Where enabled by Customer, the Platform Services apply automatic PII detection and masking before transmitting data to LLM providers. PII redaction operates on a best-efforts basis. Customer acknowledges that no automated redaction system guarantees complete removal of all Personal Data.

10.3 Vector Embeddings

Where Customer enables RAG-based features, documents are converted into vector embeddings stored on Company’s AWS infrastructure. Vector embeddings are one-way mathematical transformations and cannot be reverse-engineered to reconstruct the original documents.

10.4 AI Interaction Logs

AI interaction logs (prompts and responses) may be retained for quality monitoring, debugging, and audit purposes. Customer may configure retention periods or request that AI interaction logging be disabled through admin settings.

11. CCPA and US State Privacy Laws

To the extent the California Consumer Privacy Act (as amended by the CPRA) or other US State Privacy Laws apply to Company’s processing of Personal Data on behalf of Customer:

11.1 Service Provider Status

Company is a “Service Provider” (as defined under the CCPA) with respect to Personal Data and shall not: (a) sell or share Personal Data; (b) retain, use, or disclose Personal Data for any purpose other than performing the Platform Services as specified in the Agreement; or (c) combine Personal Data with personal information received from or on behalf of another person, except as permitted by the CCPA.

11.2 Compliance Certification

Company certifies that it understands its obligations under the CCPA and US State Privacy Laws and shall comply with them.

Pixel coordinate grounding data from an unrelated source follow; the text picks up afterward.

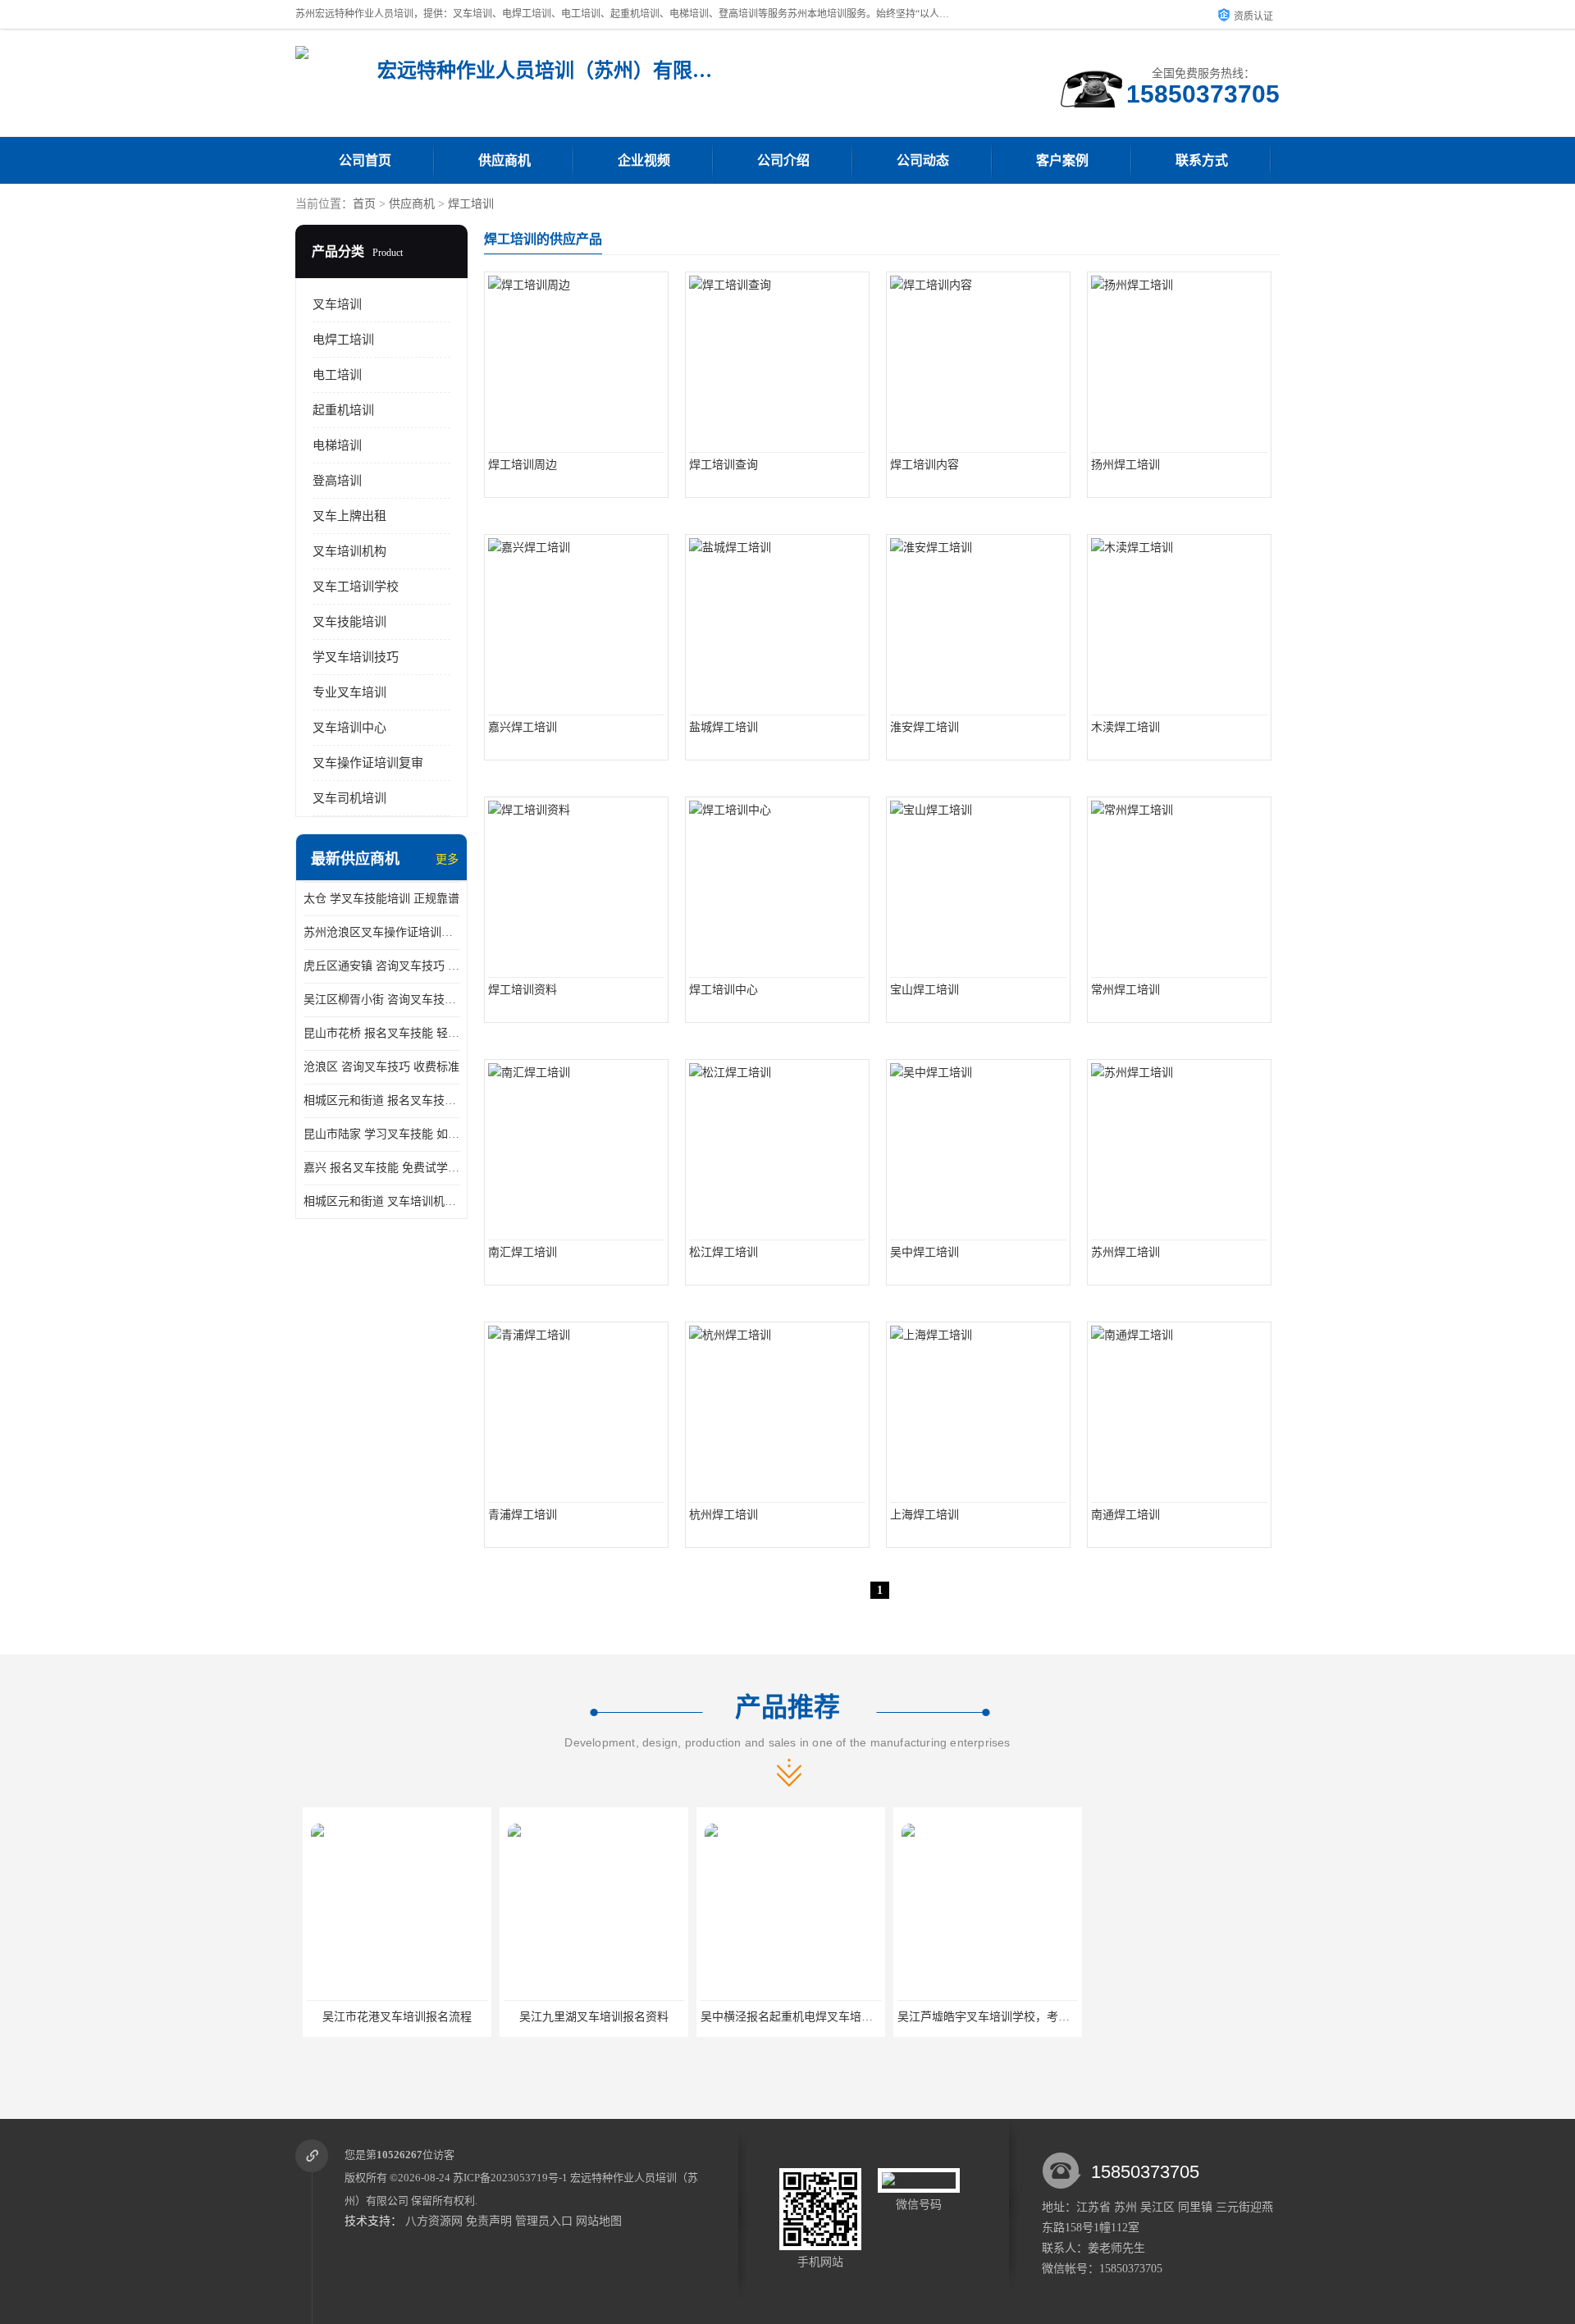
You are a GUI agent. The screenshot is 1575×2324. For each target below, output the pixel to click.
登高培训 (337, 480)
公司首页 (365, 160)
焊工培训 (471, 204)
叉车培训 (337, 304)
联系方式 (1202, 160)
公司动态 (923, 160)
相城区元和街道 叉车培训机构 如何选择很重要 (381, 1201)
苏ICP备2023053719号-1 (510, 2177)
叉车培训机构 (349, 551)
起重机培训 (343, 410)
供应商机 (504, 160)
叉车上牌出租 (349, 516)
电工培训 (337, 374)
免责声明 (489, 2221)
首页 (364, 204)
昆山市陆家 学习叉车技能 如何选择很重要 (381, 1134)
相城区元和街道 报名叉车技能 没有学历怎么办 (381, 1100)
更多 (447, 859)
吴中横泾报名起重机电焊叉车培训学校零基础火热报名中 (836, 2017)
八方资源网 (434, 2221)
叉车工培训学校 (356, 586)
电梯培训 (337, 445)
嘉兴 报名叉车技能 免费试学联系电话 (381, 1168)
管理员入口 (544, 2221)
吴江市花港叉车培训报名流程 (389, 2017)
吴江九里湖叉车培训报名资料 (586, 2017)
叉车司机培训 (349, 798)
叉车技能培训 (349, 621)
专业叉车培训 (349, 692)
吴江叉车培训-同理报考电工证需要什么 (1186, 2017)
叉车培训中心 (349, 727)
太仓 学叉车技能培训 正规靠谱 (381, 899)
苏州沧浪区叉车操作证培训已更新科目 (381, 932)
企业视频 (644, 160)
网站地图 (599, 2221)
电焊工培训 (343, 339)
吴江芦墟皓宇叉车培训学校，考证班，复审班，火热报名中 (1039, 2017)
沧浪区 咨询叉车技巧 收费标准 (381, 1067)
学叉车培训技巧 (356, 657)
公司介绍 (783, 160)
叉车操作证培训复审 (368, 762)
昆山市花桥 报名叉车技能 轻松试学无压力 (381, 1033)
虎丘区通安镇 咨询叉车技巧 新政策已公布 (381, 966)
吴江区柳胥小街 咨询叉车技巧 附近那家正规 (381, 999)
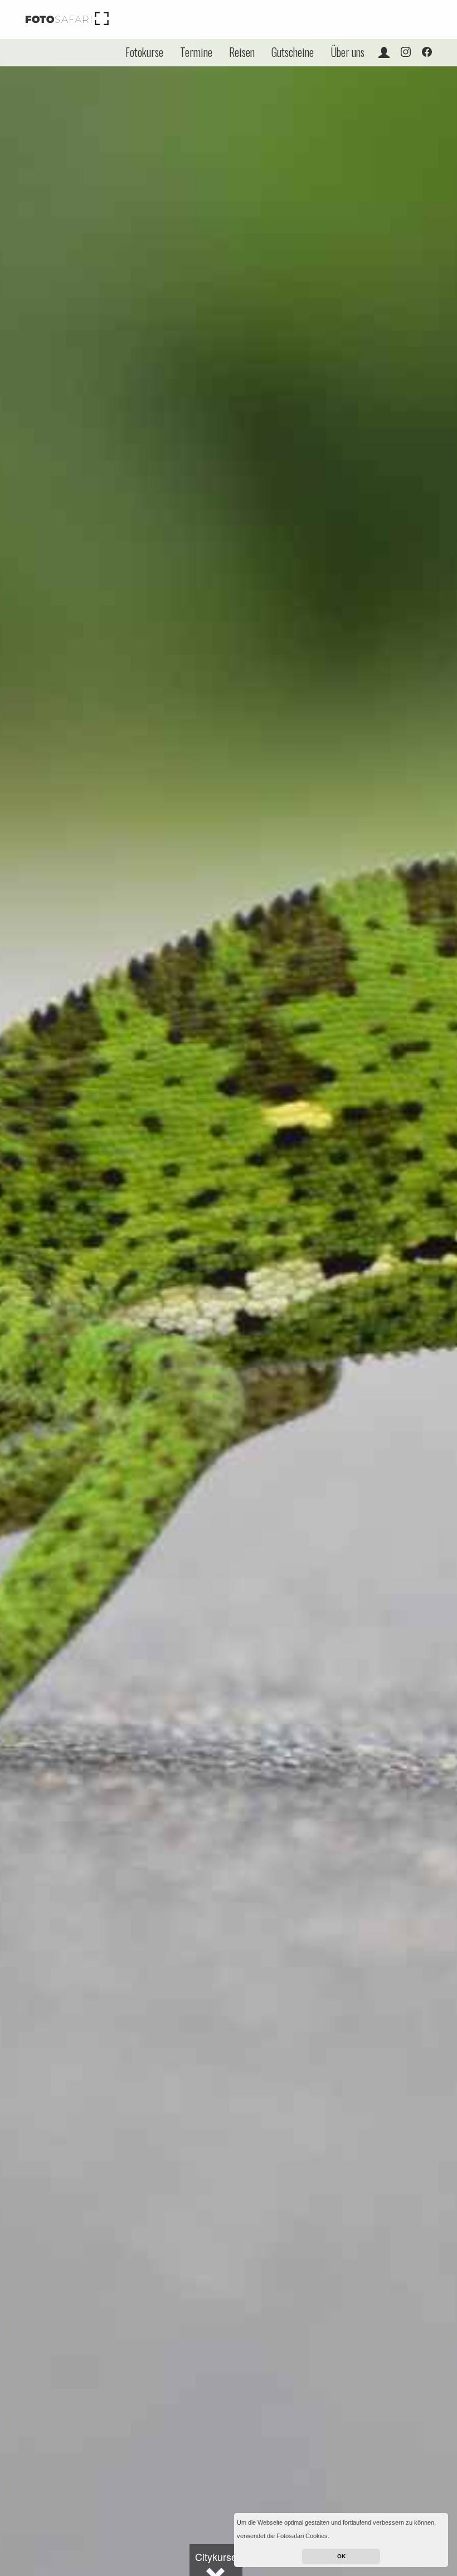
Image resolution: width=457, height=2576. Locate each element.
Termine (196, 52)
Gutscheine (292, 52)
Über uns (347, 52)
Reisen (242, 52)
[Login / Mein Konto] (384, 52)
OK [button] (341, 2556)
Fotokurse (144, 52)
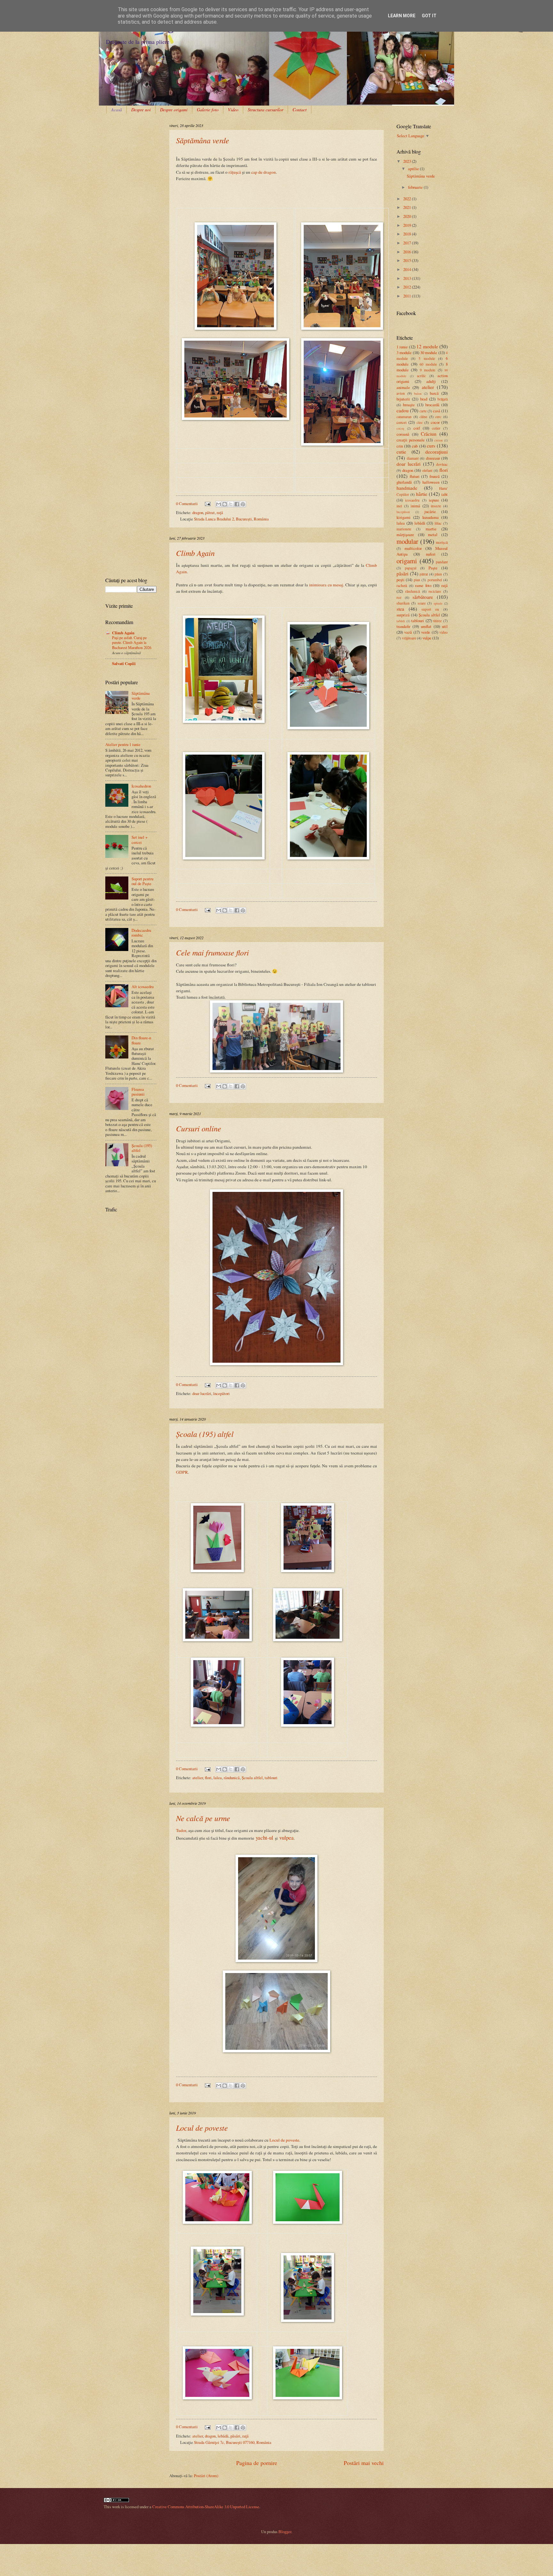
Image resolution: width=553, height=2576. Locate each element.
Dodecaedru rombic (141, 932)
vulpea (286, 1837)
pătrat (210, 512)
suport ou (430, 609)
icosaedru (412, 500)
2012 (407, 287)
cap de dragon (263, 172)
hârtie (421, 494)
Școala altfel (252, 1777)
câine (423, 416)
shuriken (403, 603)
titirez (437, 620)
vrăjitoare (409, 638)
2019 (407, 225)
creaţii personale (411, 440)
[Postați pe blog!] (224, 504)
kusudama (430, 517)
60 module (428, 364)
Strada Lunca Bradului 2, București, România (231, 519)
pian (417, 579)
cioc (420, 422)
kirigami (404, 517)
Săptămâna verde (202, 140)
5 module (427, 358)
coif (416, 428)
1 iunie (402, 347)
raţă (220, 512)
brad (423, 399)
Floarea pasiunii (138, 1091)
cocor (435, 422)
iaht (444, 494)
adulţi (431, 381)
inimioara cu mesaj (326, 585)
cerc (438, 416)
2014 (407, 269)
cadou (403, 410)
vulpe (426, 638)
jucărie (430, 511)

11.3 Sub-contractor Flow-Down

Company shall ensure that any Sub-processor processing Personal Data subject to the CCPA is bound by obligations consistent with the requirements applicable to Service Providers.

12. Liability

The liability of each party under this DPA shall be subject to the limitations and exclusions of liability set forth in the Agreement. This DPA does not modify the liability caps or carve-outs established in the Agreement.

13. Term

This DPA shall remain in effect for the duration of the Agreement. Obligations relating to confidentiality, data deletion, and Company’s processing of any retained Personal Data shall survive termination of this DPA until all Personal Data has been deleted or returned in accordance with Section 9.

14. General

14.1 Amendments

Company may update this DPA by posting revised terms at trooprlabs.com/dpa and providing at least thirty (30) days’ prior written notice. The amendment provisions of Section 18.1 of the Agreement apply.

14.2 Governing Law

This DPA is governed by the laws specified in the Agreement (State of Delaware), without prejudice to any mandatory data protection laws applicable to the processing of Personal Data.

14.3 Severability

If any provision of this DPA is held invalid or unenforceable, the remaining provisions shall remain in full force and effect.

14.4 Entire DPA

This DPA, together with its Annexes, constitutes the complete agreement between the parties regarding data processing and supersedes all prior data processing agreements or addenda between the parties.